Jika, hari itu aku adalah
pertanyaan yang diabaikan, hari ini aku harus menjadi apa lagi? bahkan, untuk
mengartikan setiap jawab dari pernyataan yang biasa saja, masih juga diklisekan
dengan percuma.
Jika sebelumnya, aku adalah
langit yang menerima apapun yang terjadi dengan semesta, maka saat ini, aku
harus mengubah seperti apa? Bahkan, untuk setiap detiknya saja, semesta
membicarakan dengan penuh bahagia.
Jika, sebelumnya, aku adalah
sebuah gambar, yang mengenang segala yg terjadi dengan manis, lantas setelahnya
aku harus berbuat apa? Bahkan, untuk mendedikasikan diantara ratusan gambar
yang terekam, tetap terabadikan yang terabaikan. Sekelibat ada, lalu hilang
entah kemana. Tercipta gambar yang terbakar.
Jika, setelah ini aku adalah
detik diantara waktu yang mengalir dari keringatmu. Boleh aku untuk tetap
tinggal menjadi lawan bicaramu setiap waktu yang slalu saja itu kosong ?
Dermaga yang tercipta sebelum
ini, aku tahu itu adalah kuat, tapi apa yang sudah disematkan dermagaku pun
perlu tahu. Bukankah, tidak ada datang yang meminta izin dengan baik, ketika
tahu dari kejauhan sudah ada cahaya isyarat untuk datang? Bahkan, tidak hanya
dengan dermagaku, denganmu pun demikian oleh siapa yang datang, bukan begitu?
Aku tidak meminta untuk tetap
mengunjungi, dermagaku tidak butuh itu. Tengoklah dengan dekat, jangan dari
kejauhan diperbatasan. Karang-karang yang disisipkan dermaga itu, hanya
memberikan peringatan pada yang datang, untuk tidak merusak apa yang sudah
dirakit jauh sebelum mengartikan sebuah kata “datang”.
Sejauh ini, aku mengikuti
permainan semesta yang dilatarkan atas nama dermaga. Aku tahu ini bukanlah
peraduan yang tepat karena sejak bulan lalu, angin berhembus dengann kencang,
itu jauh setelah kau datang, tuan.
Semesta mengajaku berkenalan,
memaksaku berkicau tanpa henti, hingga setiap detik yang mengalir dibulan ini
adalah kehangatan. Aku tidak pernah tahu, setelah ini bagaimana waktu
mendedikasikan apa yang sudah terjadi setiap malam dini hari yang kukenal. Barisan
kaki sitengah malam yang sepi, bagaimana menyematkan diantara kebekuan yang
mendalam saat rindu tak diutarakan. Aku tidak tahu.
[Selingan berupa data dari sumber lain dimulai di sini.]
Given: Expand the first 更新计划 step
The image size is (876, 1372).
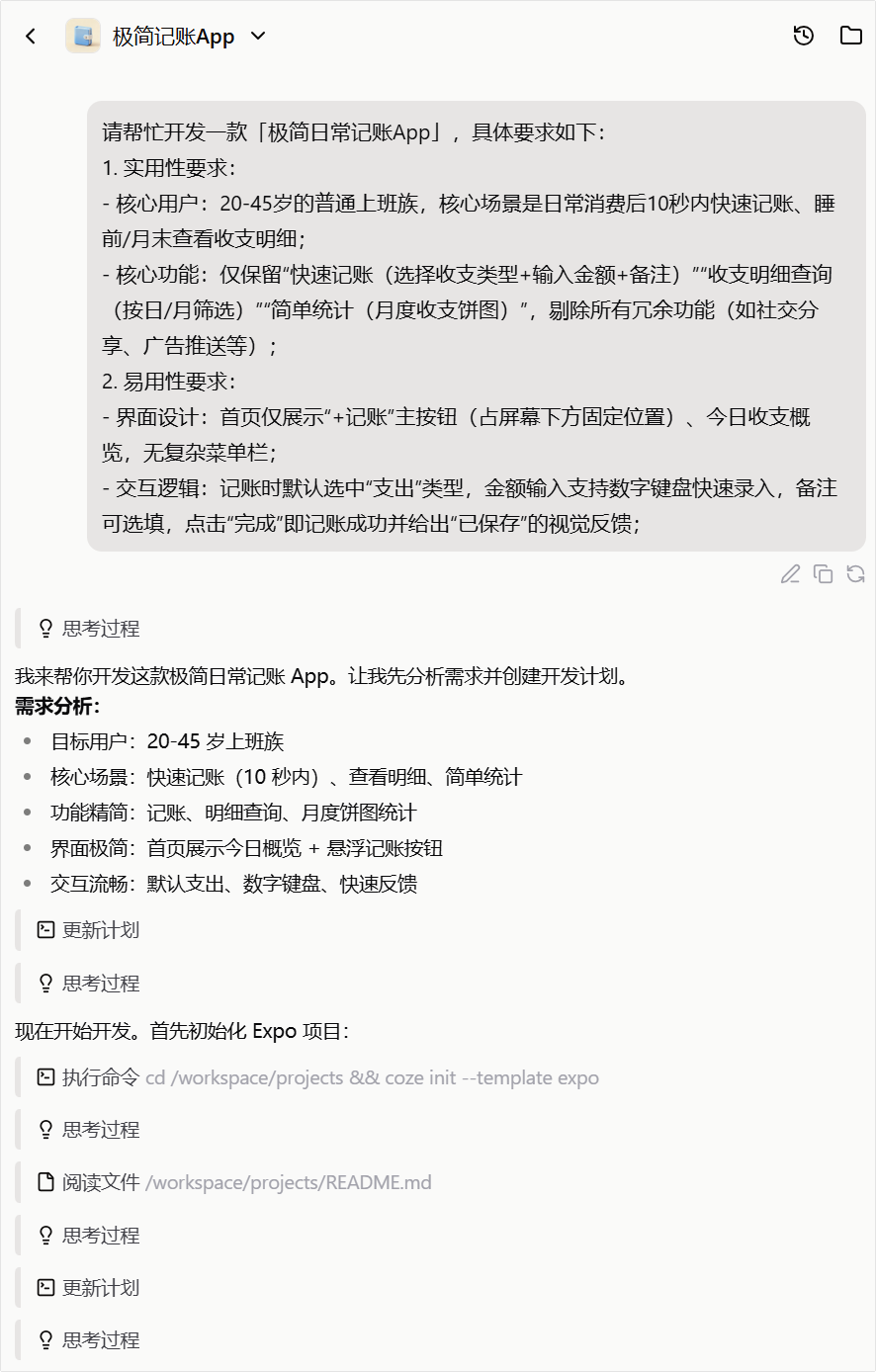Looking at the screenshot, I should pyautogui.click(x=89, y=930).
Suatu waktu, bulan ini terus
menjadi yang paling dikenang tapi entah nantinya ia menjadi pengalaman trauma
ataukah sebaliknya. Aku harap, waktu dengan semesta dan kau bersahabat, hingga
kalau saja diakhiri sampai detik yang membahagiakan, cukup aku bisa berdamai
dengan semua langkah, tepi jalan, dan apapun itu.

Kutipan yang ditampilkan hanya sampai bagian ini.